The language I speak most fluently. A mixing of francais and anglais into some bizarre hybrid beloved by anglophone expats (see previous post).
There’s a new game in town, though, and they call themselves Franglish.
While I’ve been wedded to the name franglais for awhile, I have to admit that “franglish” is actually a more equitable term (Francais + English = both languages represented in the word).
Franglish is also a new language exchange event taking place in bars across Paris each week. Brainchild of Nicolas Saurel and Steven Annonziata, two childhood friends from France who studied in the UK, Franglish offers the opportunity to practice both languages in a laid-back environment.
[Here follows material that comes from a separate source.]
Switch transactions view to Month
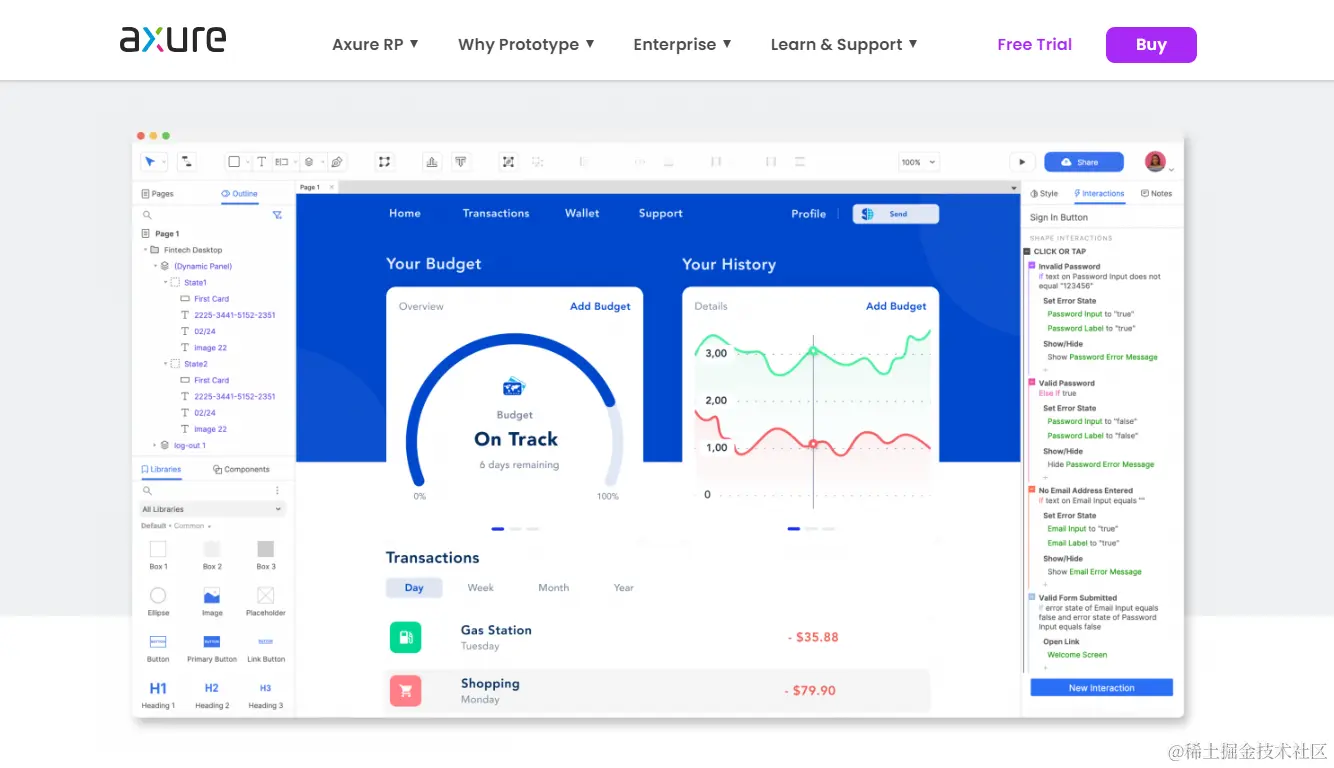1334x768 pixels. click(553, 588)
The idea, of course, is not to mix the two in the same sentence, as I often do. The set up is one-on-one conversation on even terrain: 7 minutes in French. 7 minutes in English. Switch partners and repeat.
Curious as to whether this was a straightforward language exchange or some form of bilingual speed dating, I made my way to L’Autre Cafe in the 11th where Franglish holds its Sunday events. I steeled myself for awkwardness as it seemed a distinct possibility: Talking to strangers? Shifting languages? Time limit? (Ack!)
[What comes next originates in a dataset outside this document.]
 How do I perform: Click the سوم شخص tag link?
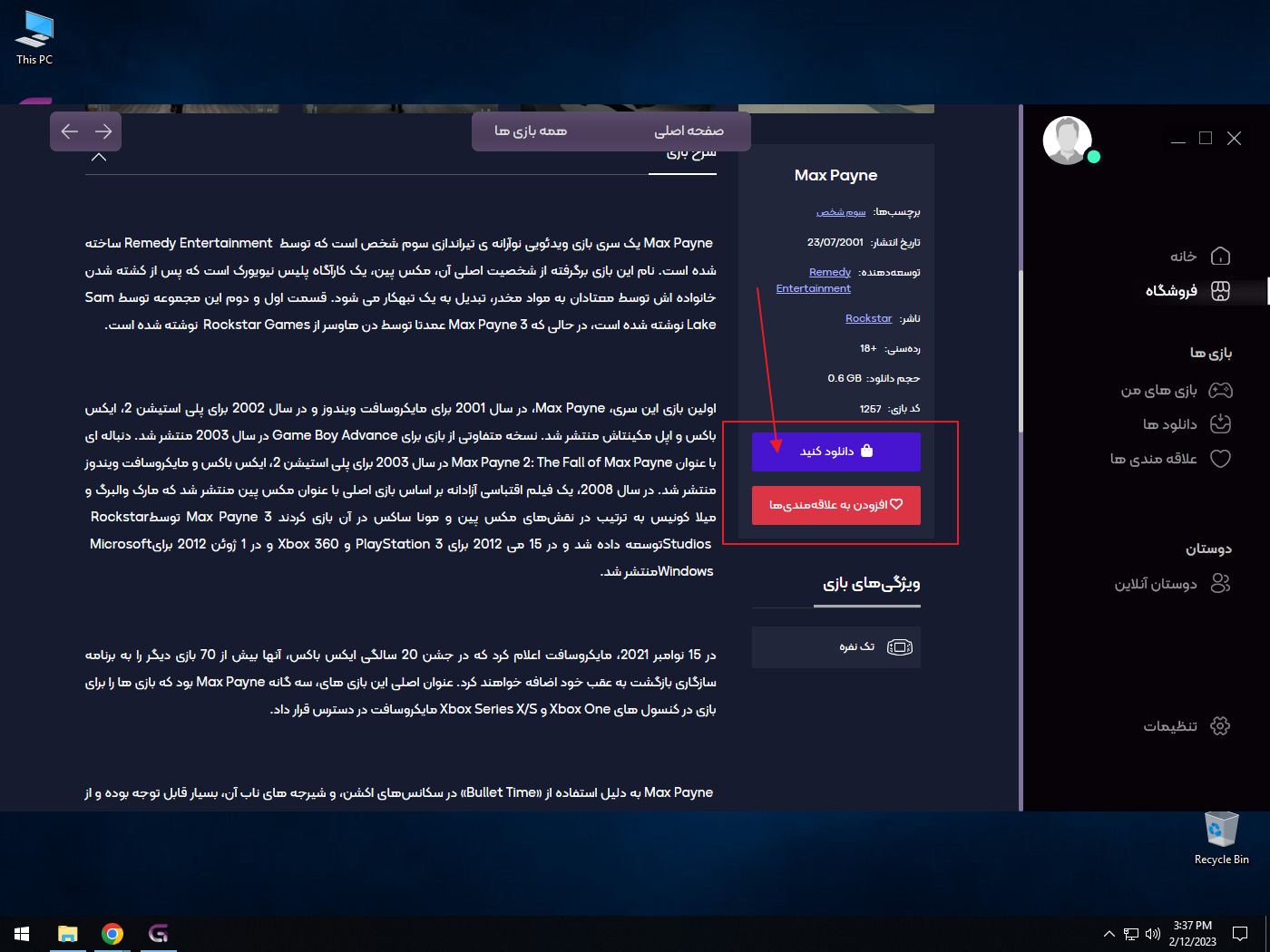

Turns out, I had a whole lot of fun. The vibe was relaxed and the crowd casual. This type of event obviously draws open-minded folks who like to talk to people from different backgrounds. Everyone knows there will be varying levels, so pressure is nil.
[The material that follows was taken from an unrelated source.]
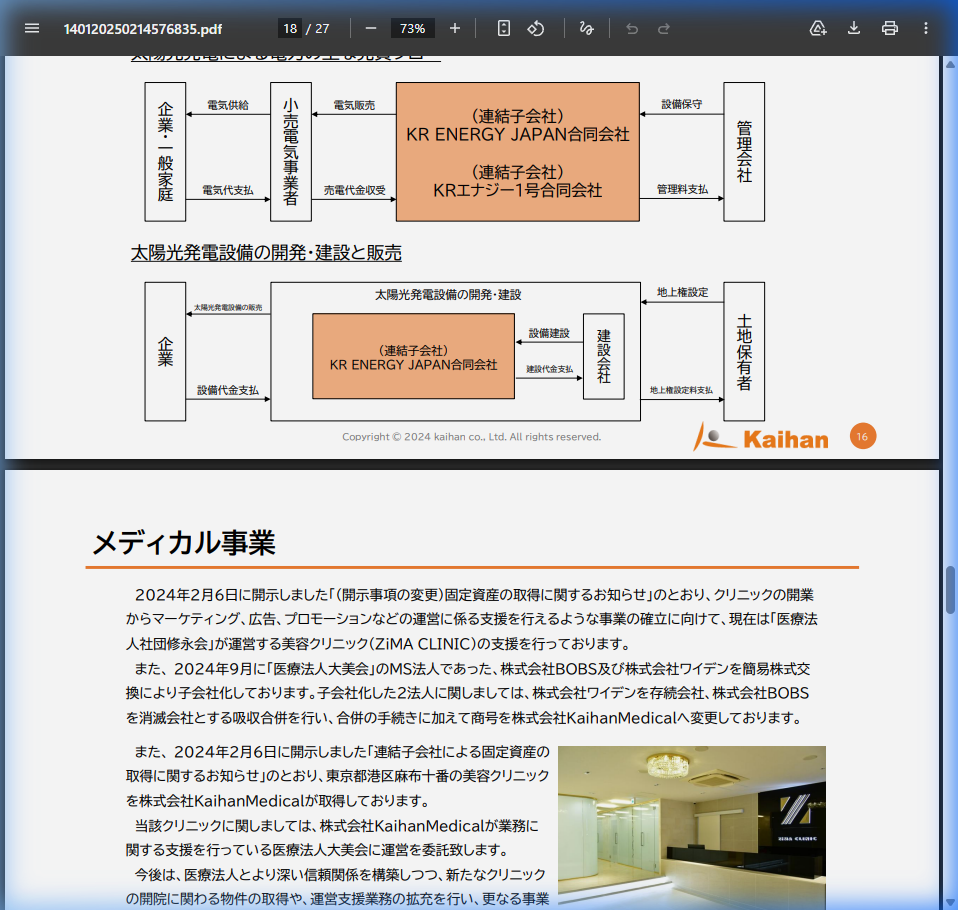Viewport: 958px width, 910px height.
Task: Click the zoom percentage showing 73%
Action: (x=412, y=28)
For 10 euros, you get entrance into the event, a drink, and (at least) 2 hours of bilingual conversation (people seem to linger).
Then you start in on the conversational exchange. You’re assigned a table in the beginning, and depending on how they organize it, you either stay put after the 14 minutes or move to another table. (The first time it was the Francophones who switched each time. My second visit to a new venue in the 19th, I switched).
There’s no guessing game. The organizers tell you when to change languages and where to go next. This keeps the main focus of the evening on simply conversing (I had 5 conversation partners each time).
You know me: I love getting insights into different people and learning new things. I talked to an entrepreneur, a race car mechanic, a director of a lingerie company, and an embroidery artist who has worked for Jean-Paul Gaultier, just to name a few.
As always, it’s easier to talk to some people more than others, but as a writer, every chat is a boon. A lanky Parisian revealed some sketchy information about himself, but I just thought: Whoa! I can’t believe he he just told me that! and secretly took notes.
And with shy Olivier, I had to take charge of the conversation. But as soon as I learned he handled customer complaints at the post office, it was pretty easy to find something to talk about. (Poor Olivier! How could he know that La Poste is my nemesis? Good news, though: they’re totally revamping and are even offering complaint lines in English now – the reason he’s trying to improve!)
But what you really want to know: Is it speed dating or not?
Well, not really (notice the noncommittal answer).
Speed-dating’s not the organizers’ intention. (I asked). As Steven told me, it’s like any event – sometimes people click. But they don’t set about gearing the event that way.
Indeed. Talking to a middle-aged woman about her family and favorite books was nice, but not a love match, for example.
And this, of course, is what makes the event work. No pressure. Just relaxed possibility. After the first event, I went to dinner with 5 other participants – a spontaneous continuation of the evening. It was an easy way to meet new people – low-key socializing with some added language practice to boot.
The only downside also points to a positive. The bars where Franglish holds their events can get quite loud, sometimes making it hard to hear your partner. But we persevere. Really the noise level means the event’s a success: the buzz of animated conversation and laughter in a fun combination of tongues.